Unrepentant defenders of Greece’s brutal military dictatorship, the junta carried out by the Colonels, will gather on April 21, the 46th anniversary of the government’s takeover, to commemorate what they believe was a great period in Greek history.
The featured speaker at the event will junta apologist Paraskevas Bolaris, from the so-called Pajamas Movement, with speeches from Aristides Dimopoulos, a close colleagues of the late dictator George Papadopoulos, and a greeting from Papadopoulos’s cousin Angelos Papathanou, who was director of the political office.
There will also be a presentation of the book Comparative History August 4 – April 21, where the author Manos Hatzidakis will talk about the regimes of Greece then.

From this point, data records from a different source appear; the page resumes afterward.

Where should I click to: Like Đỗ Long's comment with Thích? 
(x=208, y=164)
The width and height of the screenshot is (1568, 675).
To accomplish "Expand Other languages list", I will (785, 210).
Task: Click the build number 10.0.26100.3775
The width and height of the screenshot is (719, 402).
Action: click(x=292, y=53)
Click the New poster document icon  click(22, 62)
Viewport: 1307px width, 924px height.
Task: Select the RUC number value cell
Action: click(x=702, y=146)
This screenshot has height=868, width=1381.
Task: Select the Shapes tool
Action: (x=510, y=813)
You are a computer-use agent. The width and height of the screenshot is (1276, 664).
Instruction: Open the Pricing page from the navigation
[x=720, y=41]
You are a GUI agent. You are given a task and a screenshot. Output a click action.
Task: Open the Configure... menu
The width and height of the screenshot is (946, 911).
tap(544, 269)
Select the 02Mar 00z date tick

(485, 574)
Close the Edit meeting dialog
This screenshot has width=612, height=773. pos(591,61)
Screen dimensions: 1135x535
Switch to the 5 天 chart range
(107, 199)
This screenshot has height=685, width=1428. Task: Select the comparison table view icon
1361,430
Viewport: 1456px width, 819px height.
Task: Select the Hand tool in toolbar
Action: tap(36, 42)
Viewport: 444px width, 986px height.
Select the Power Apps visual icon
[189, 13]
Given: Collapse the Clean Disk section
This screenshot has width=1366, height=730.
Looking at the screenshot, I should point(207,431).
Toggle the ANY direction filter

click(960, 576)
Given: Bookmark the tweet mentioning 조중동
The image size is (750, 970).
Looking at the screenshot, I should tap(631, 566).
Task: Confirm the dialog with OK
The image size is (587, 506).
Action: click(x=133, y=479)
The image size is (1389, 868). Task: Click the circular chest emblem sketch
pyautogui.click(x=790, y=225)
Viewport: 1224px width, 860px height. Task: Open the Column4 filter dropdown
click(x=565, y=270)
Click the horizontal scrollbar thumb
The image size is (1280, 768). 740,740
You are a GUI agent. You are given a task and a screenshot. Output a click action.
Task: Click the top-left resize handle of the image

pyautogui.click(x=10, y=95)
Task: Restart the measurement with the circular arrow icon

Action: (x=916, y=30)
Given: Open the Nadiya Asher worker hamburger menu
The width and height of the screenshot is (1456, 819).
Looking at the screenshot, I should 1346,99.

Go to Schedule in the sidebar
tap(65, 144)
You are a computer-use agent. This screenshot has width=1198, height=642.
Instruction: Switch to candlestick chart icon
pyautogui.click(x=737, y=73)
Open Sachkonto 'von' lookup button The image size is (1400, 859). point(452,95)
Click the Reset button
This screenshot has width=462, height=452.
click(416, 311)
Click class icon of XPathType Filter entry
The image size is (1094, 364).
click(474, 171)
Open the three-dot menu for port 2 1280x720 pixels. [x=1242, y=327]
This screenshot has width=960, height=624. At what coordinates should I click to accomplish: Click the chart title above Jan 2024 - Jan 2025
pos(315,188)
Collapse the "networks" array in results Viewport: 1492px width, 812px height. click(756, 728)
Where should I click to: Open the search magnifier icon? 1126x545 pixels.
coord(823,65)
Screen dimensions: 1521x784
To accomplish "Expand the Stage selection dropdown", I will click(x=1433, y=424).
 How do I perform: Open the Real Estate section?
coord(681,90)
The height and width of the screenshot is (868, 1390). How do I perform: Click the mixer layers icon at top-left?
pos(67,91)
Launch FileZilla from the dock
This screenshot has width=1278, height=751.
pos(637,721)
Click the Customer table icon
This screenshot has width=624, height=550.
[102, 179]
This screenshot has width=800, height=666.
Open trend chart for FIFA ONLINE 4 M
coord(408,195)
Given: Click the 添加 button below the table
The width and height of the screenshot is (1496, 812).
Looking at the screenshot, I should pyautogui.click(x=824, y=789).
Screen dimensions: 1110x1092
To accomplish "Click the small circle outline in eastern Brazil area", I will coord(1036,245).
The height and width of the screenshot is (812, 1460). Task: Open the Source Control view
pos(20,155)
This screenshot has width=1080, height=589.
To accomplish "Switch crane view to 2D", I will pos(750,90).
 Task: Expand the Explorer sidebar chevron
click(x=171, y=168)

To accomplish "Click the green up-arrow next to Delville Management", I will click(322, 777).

As part of the political commemoration of junta an audiovisual material will be screened. The event will be held at 7 p.m. at the Hotel President. Papadopoulos’ widow, Despina, has also been invited.
The 1967 coup and the following seven years of military rule were the culmination of 30 years of national division between the forces of the Left and the Right that can be traced to the time of the resistance against Axis occupation of Greece during World War II. After the liberation in 1944, Greece descended into a civil war, fought between the communist forces and the now returned government-in-exile.
Papadopoulos is still revered by some Greeks, including the neo-Nazi Golden Dawn party which adores the dictatorship period. He was a Nazi collaborator who worked for the CIA
The junta tortured and exiled many people and stifled free speech and was backed by the United States which wanted to keep down Communism, for which many Greeks have never forgiven American leaders.
After a student-led rebellion in 1973 brought down the dictatorship the next year, he was later sentenced to death, which was commuted to life imprisonment. He died in 1999 at 80, unapologetic for his actions.